News & Events

PEN WORLD VOICES NEW YORK, Friday May 3rd 2013

To celebrate the US publication of The Finno-Ugrian Vampire, Noemi Szecsi will be a featured author in

A LITERARY SAFARI at the Wesbeth Gallery, Westbeth Center for Arts at 155 Bank Street New York from 7pm to 9pm. Tickets are $15 or $10 for Pen Members, and participants will be able to wander from room to room in the city's largest artist community and discover a bedside reading or a dinner table discussion featuring authors. Ends in a reception and champagne toast in the gallery.

See the Pen World Voices website at: http://www.pen.org/event/2013/02/14/literary-safari

Noemi Szecsi will also be at the PEN WORLD VOICES event INVISIBLE CITIES, VISIBLE CITIES on Saturday, May 4th from 5pm - 6.30pm at the Public Theater, 425 Lafayette Street, New York.

BBC RADIO 3 18th September 2012 LATE JUNCTION 23.00 hours

Anne Hilde Neset explores the music of John Cage, incuding the track 4.33 from SILENCE (published by Marion Boyars in hardback & paperback). A mix including Cage's Imaginary Landscape No. 1 for turntables, piano and percussion from 1939, tracks from Aphex Twin's 2

001 album Drukqs, inspired by Cage's pieces for piano, and excerpts from a BBC archived interview with John Cage recorded in 1980.

THE TIMES August 2012

Henning Mankell gives prominence to the Swedish classic love story, THE SERIOUS GAME by Hjalmar Söderberg, claiming it to be one of the world's lost classics. Available from Waterstone's, Daunt Books, The London Review Bookshop and all online retailers.

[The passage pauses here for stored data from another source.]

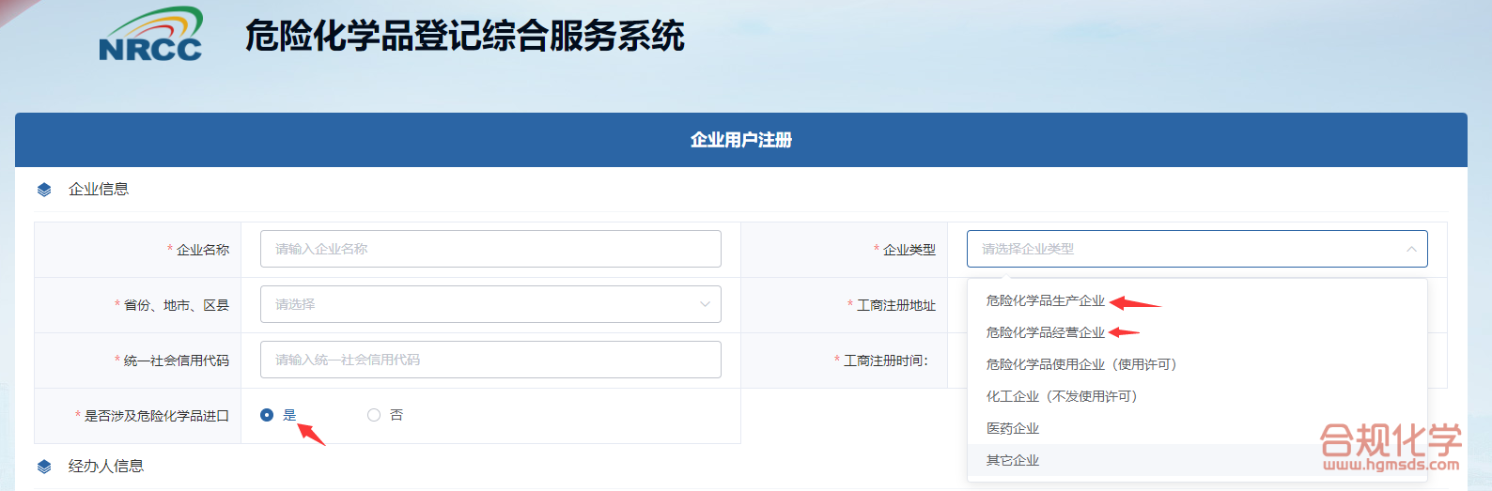This screenshot has height=491, width=1492.
Task: Select 化工企业（不发使用许可） option
Action: click(x=1062, y=397)
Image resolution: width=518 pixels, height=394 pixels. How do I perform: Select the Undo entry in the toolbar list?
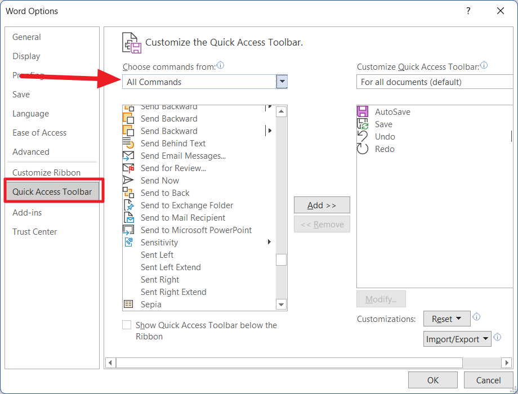[385, 136]
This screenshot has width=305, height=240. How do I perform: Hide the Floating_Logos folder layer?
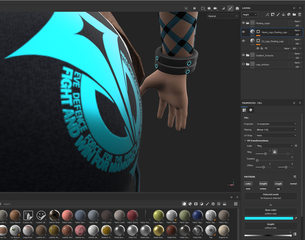(243, 23)
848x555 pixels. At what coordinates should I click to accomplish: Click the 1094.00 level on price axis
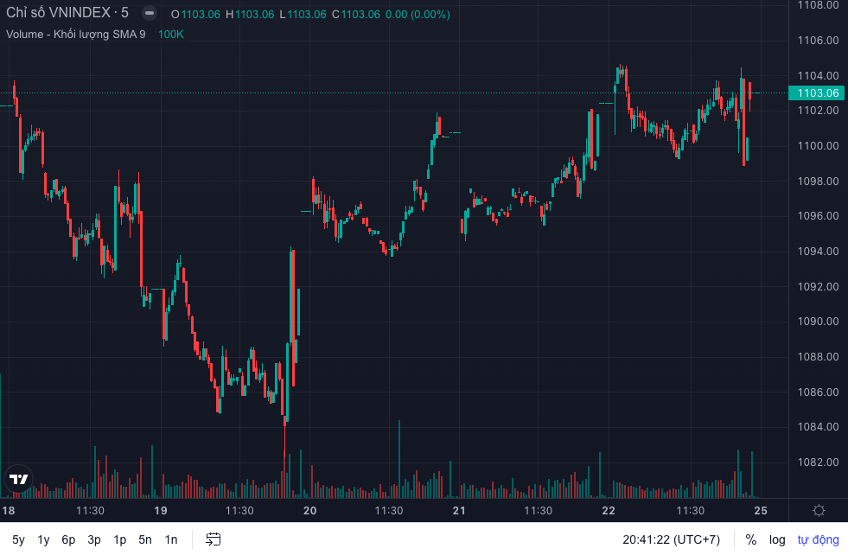coord(818,252)
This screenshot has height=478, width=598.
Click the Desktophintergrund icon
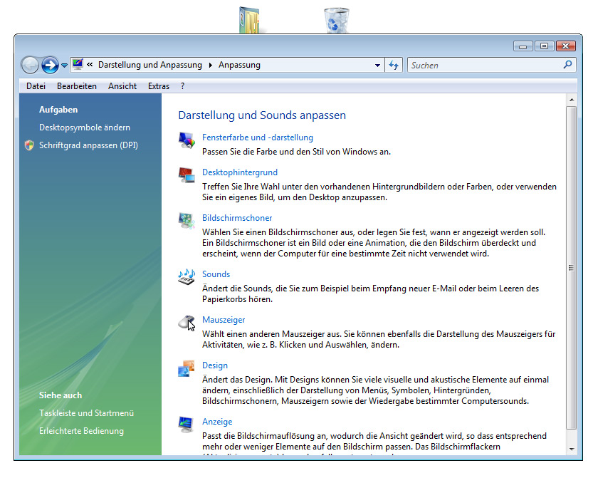(187, 175)
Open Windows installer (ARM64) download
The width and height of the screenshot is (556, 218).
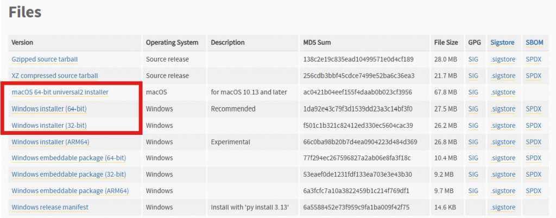[x=50, y=142]
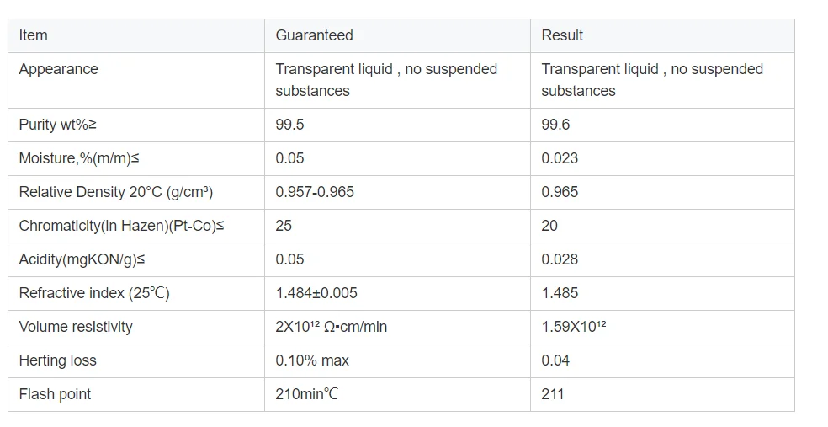Screen dimensions: 828x427
Task: Click the 'Volume resistivity' row label
Action: coord(76,327)
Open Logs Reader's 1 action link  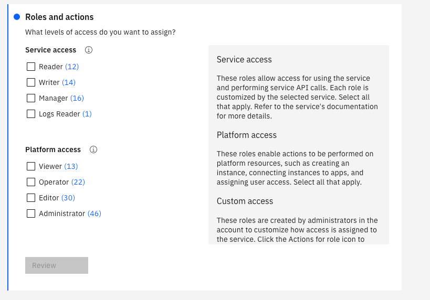coord(87,114)
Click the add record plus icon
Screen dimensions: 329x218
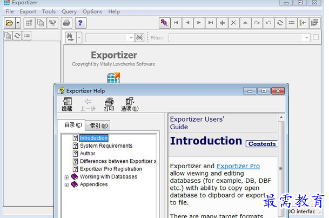coord(222,23)
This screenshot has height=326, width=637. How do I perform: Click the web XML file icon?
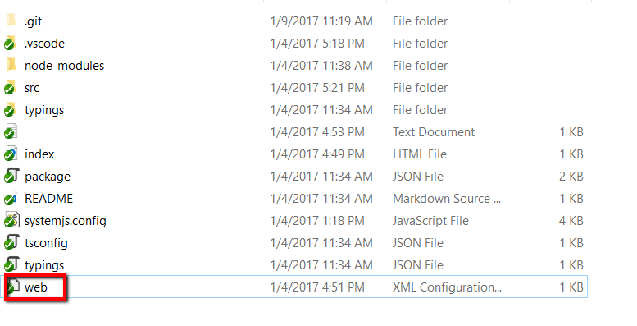tap(13, 287)

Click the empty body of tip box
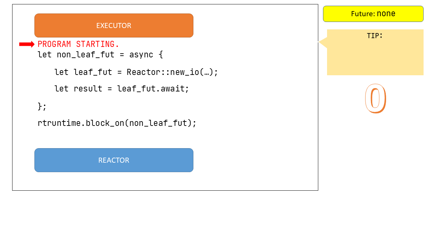pos(375,57)
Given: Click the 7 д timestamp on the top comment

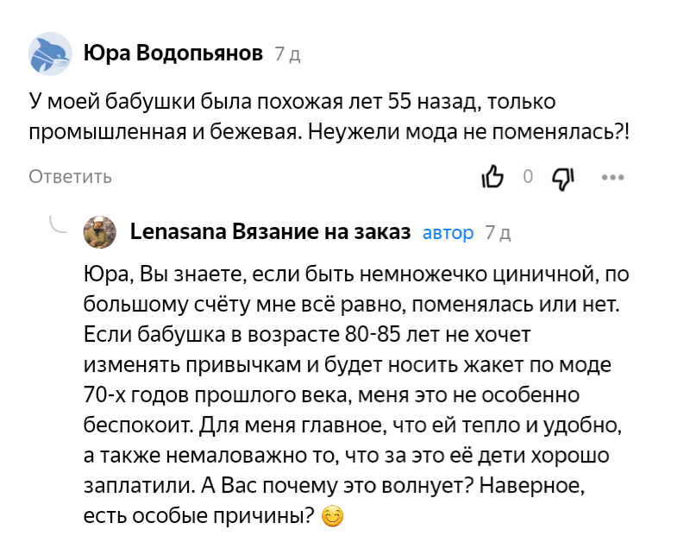Looking at the screenshot, I should 285,52.
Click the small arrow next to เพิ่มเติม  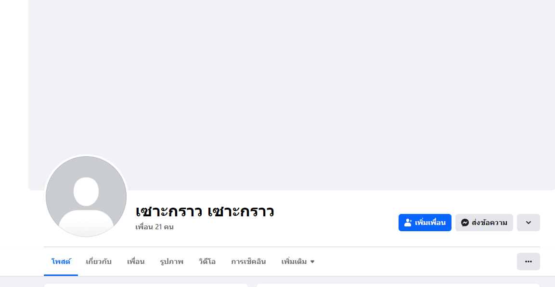click(312, 262)
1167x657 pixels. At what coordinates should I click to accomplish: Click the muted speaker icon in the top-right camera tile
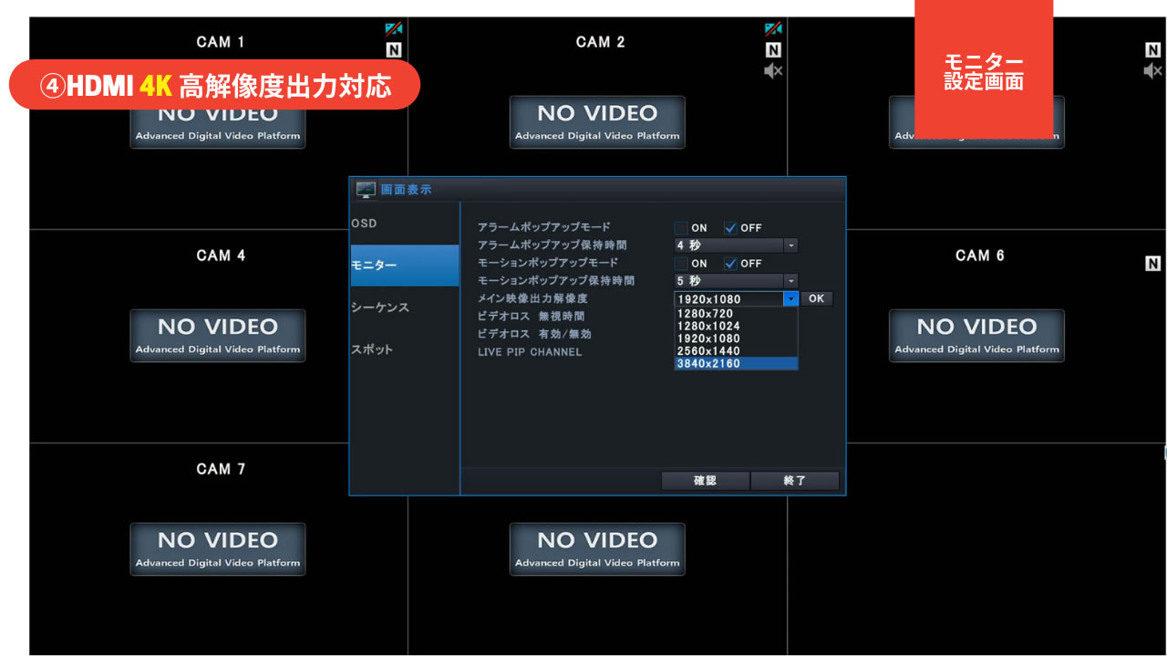(x=1152, y=71)
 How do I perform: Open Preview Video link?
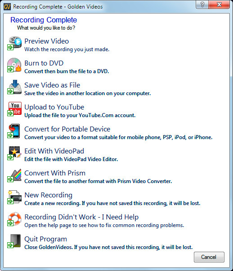[x=47, y=41]
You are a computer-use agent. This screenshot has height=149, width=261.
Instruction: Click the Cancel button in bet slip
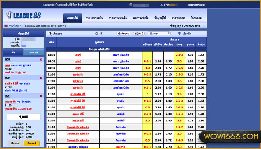coord(15,143)
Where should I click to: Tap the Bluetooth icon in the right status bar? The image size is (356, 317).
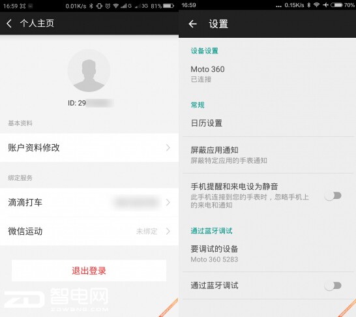click(x=308, y=5)

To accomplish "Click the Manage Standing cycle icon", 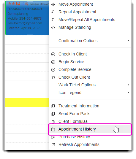I will pyautogui.click(x=53, y=28).
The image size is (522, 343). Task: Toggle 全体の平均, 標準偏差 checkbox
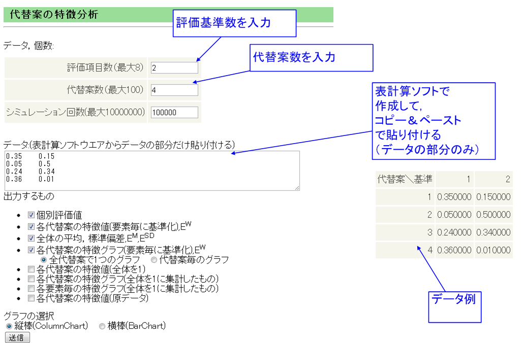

NEW YORK REVIEW OF BOOKS October 2011

Dimitri Verhulst's Problemski Hotel is featured in an article by Tim Parks, The Dutch Are Coming, on Dutch postwar fiction yet to become available in English, published in the New York Review of Books, October 27th 2011. Parks states that Problemski Hotel by Dimitri Verhulst, (Marion Boyars- translated by David Colmer, ISBN9780714531106) is a book 'determined to offend.'

The setting could not be more topical, a detention centre for asylum seekers from the world's war zones and disaster areas. The first chapter opens with a photographer for a news agency, Bipul Masli, complaining that the child dying of malnutrition on an African garbage dump did not have the obligatory fly on his face, thus spoiling his photograph. Parks continues, 'ethnic stereotyping is presented with the most abrasive irony and the suggestion that for all our liberal rhetoric our governments treat asylum seekers as so much meat.'

ROYAL SHAKESPEARE COMPANY - MARAT SADE by Peter Weiss ISBN 9780714503615

The Marat Sade is currently being performed until 5 November 2011 by the Royal Shakespeare company at Stratford-upon-Avon. Described as a revival of Peter Weiss's 1964 dialectical drama, forever associated with the name Peter Brook,the production is criticised for using a certain amount of overkill in The Guardian, but Michael Billington findsmuch to admire in the production.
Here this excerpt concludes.